* **Ejercicios por resolver**:
(1) Resume en dos oraciones el texto sobre la autoridad pastoral.
(2) Por favor, reescribe como una lista breve el párrafo del texto sobre la autoridad pastoral que comienza con «Revisemos lo que dice Hebreos 13:7» y conserva sus datos principales.
(3) Transcribe del texto sobre la autoridad pastoral el fragmento que empieza con "Hacerse esta pregunta" y sigue hasta "en Cristo Jesús.".

* **Texto proporcionado**:

==*==

Si bien es cierto que en la presencia de Cristo las distinciones terrenales desaparecen (Col 3:11), es menester que entendamos que para propósitos administrativos el pastor representa para el pueblo una figura de autoridad. El Buen Pastor, nuestro Señor Jesucristo, marcha al frente del rebaño; pero detrás de Él, presidiendo a las ovejas, camina la autoridad pastoral. Si no logramos entender que debemos obedecer y respetar a nuestros pastores (He 13:17), entonces no solamente estaremos causando un perjuicio a la Iglesia y a sus ministros, sino que estaremos quebrantando el orden impuesto directamente por el Espíritu Santo de Dios.
El pueblo entonces se pregunta: “¿Qué puedo hacer como miembro del rebaño cuando observo alguna injusticia o sufro algún maltrato por parte de mi pastor?”.
Hacerse esta pregunta requiere de un gran sentido de honestidad y autocrítica. Enseguida, debemos recurrir al consejo de la Palabra de Dios. No hay de otra, aunque por dentro estemos “trinando de coraje” o ardiendo de dolor. El consejo de la Palabra es un bálsamo que trae alivio al desmayado.
Revisemos lo que dice Hebreos 13:7: “Acordaos de vuestros pastores, que os hablaron la palabra de Dios; la fe de los cuales imitad, considerando cuál haya sido el éxito de su conducta…” (Versión 1909.) El pasaje nos invita a hacer memoria de aquellos ministros de Dios que trajeron a nuestro conocimiento la Palabra de vida eterna (de ellos guardamos un grato recuerdo); el escritor sagrado nos ordena que imitemos la fe de aquellos, es decir su convicción espiritual, esforzándonos en averiguar la razón de sus victorias en Cristo Jesús.
El mismo texto, pero en la Versión 1960, dice: “Acordaos de vuestros pastores, que os hablaron la palabra de Dios; considerad cuál haya sido el resultado de su conducta, e imitad su fe…” Así planteado, este texto nos permite entender que han sido nuestros pastores los principales vehículos a través de los cuales ha venido a nuestro conocimiento la Palabra de Dios. Recordar implica también reconocer; aceptar que les asiste a los pastores la gracia y el derecho de ser los maestros de la congregación.

==*==

* **Material mostrado**:

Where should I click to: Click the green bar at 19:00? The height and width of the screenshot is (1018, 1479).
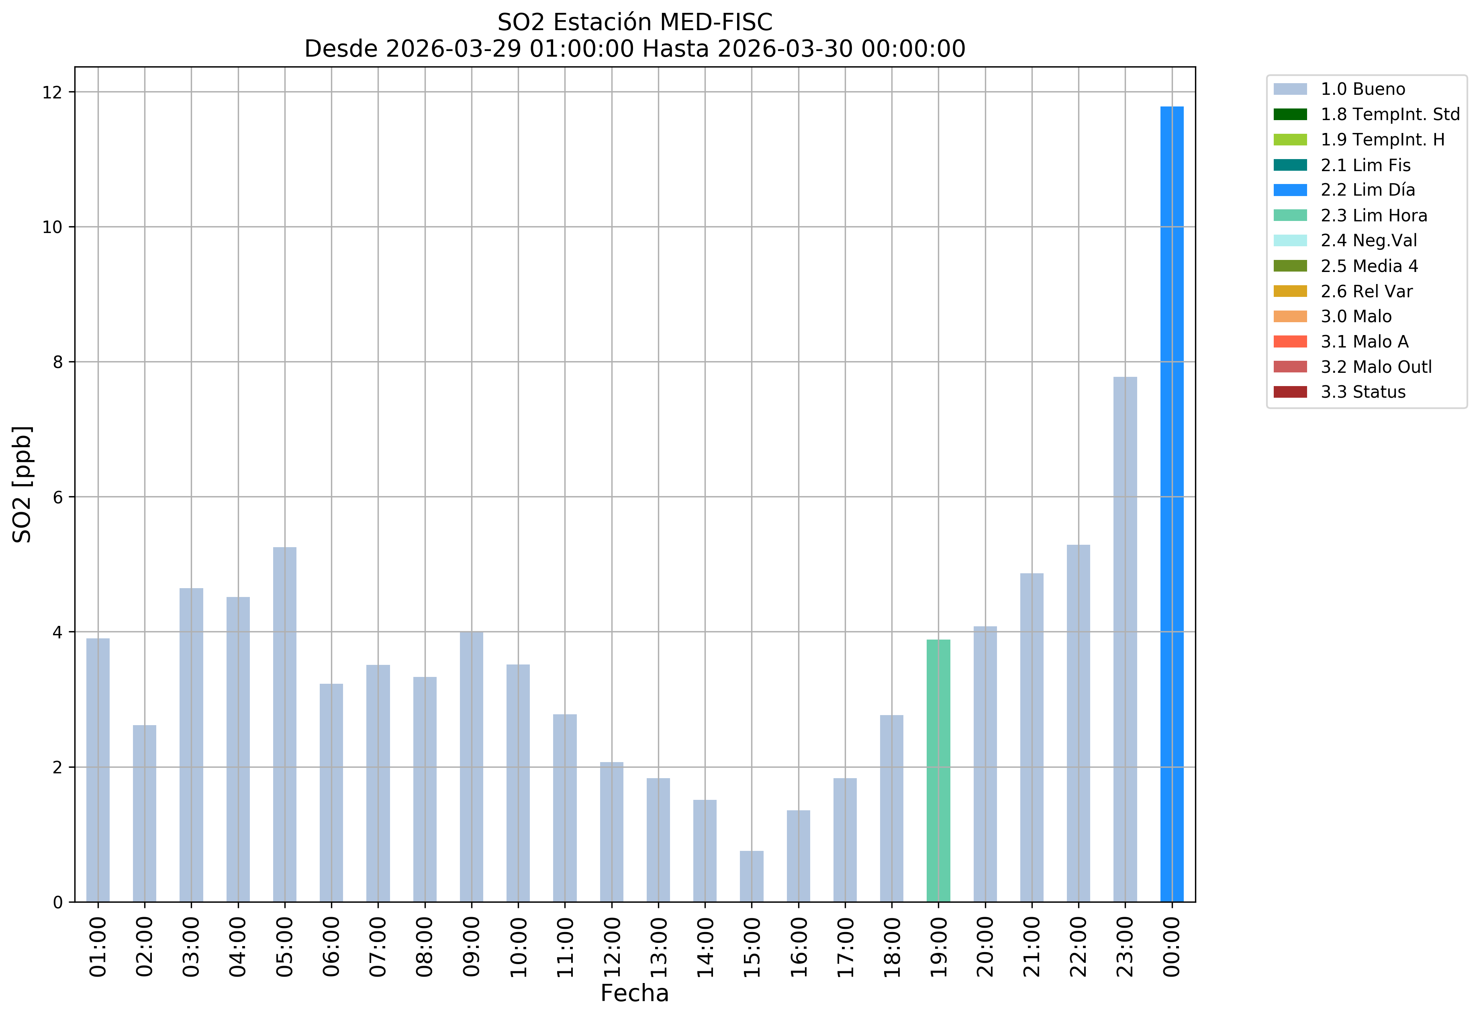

==*==

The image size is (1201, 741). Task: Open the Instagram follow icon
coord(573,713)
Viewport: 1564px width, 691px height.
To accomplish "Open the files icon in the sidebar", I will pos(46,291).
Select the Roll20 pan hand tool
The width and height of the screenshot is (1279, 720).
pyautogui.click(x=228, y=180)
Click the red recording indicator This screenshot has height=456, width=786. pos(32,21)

==*==

* **Resultados del ejercicio**:
(1) Aunque en la presencia de Cristo desaparecen las distinciones terrenales, el pastor es una figura de autoridad a la que se debe obedecer y respetar, y no hacerlo perjudica a la Iglesia y quebranta el orden impuesto por el Espíritu Santo. Ante una injusticia o un maltrato del pastor, hay que recurrir con honestidad y autocrítica al consejo de la Palabra de Dios, que en Hebreos 13:7 pide recordar a los pastores, imitar su fe y reconocerlos como maestros de la congregación.

(2)
- Hebreos 13:7 (Versión 1909) pide acordarse de los pastores que hablaron la palabra de Dios e imitar su fe.
- El pasaje invita a recordar a los ministros de Dios que nos dieron a conocer la Palabra de vida eterna.
- El escritor sagrado ordena imitar la fe de ellos, es decir, su convicción espiritual.
- También pide esforzarse en averiguar la razón de sus victorias en Cristo Jesús.

(3)
Hacerse esta pregunta requiere de un gran sentido de honestidad y autocrítica. Enseguida, debemos recurrir al consejo de la Palabra de Dios. No hay de otra, aunque por dentro estemos “trinando de coraje” o ardiendo de dolor. El consejo de la Palabra es un bálsamo que trae alivio al desmayado.
Revisemos lo que dice Hebreos 13:7: “Acordaos de vuestros pastores, que os hablaron la palabra de Dios; la fe de los cuales imitad, considerando cuál haya sido el éxito de su conducta…” (Versión 1909.) El pasaje nos invita a hacer memoria de aquellos ministros de Dios que trajeron a nuestro conocimiento la Palabra de vida eterna (de ellos guardamos un grato recuerdo); el escritor sagrado nos ordena que imitemos la fe de aquellos, es decir su convicción espiritual, esforzándonos en averiguar la razón de sus victorias en Cristo Jesús.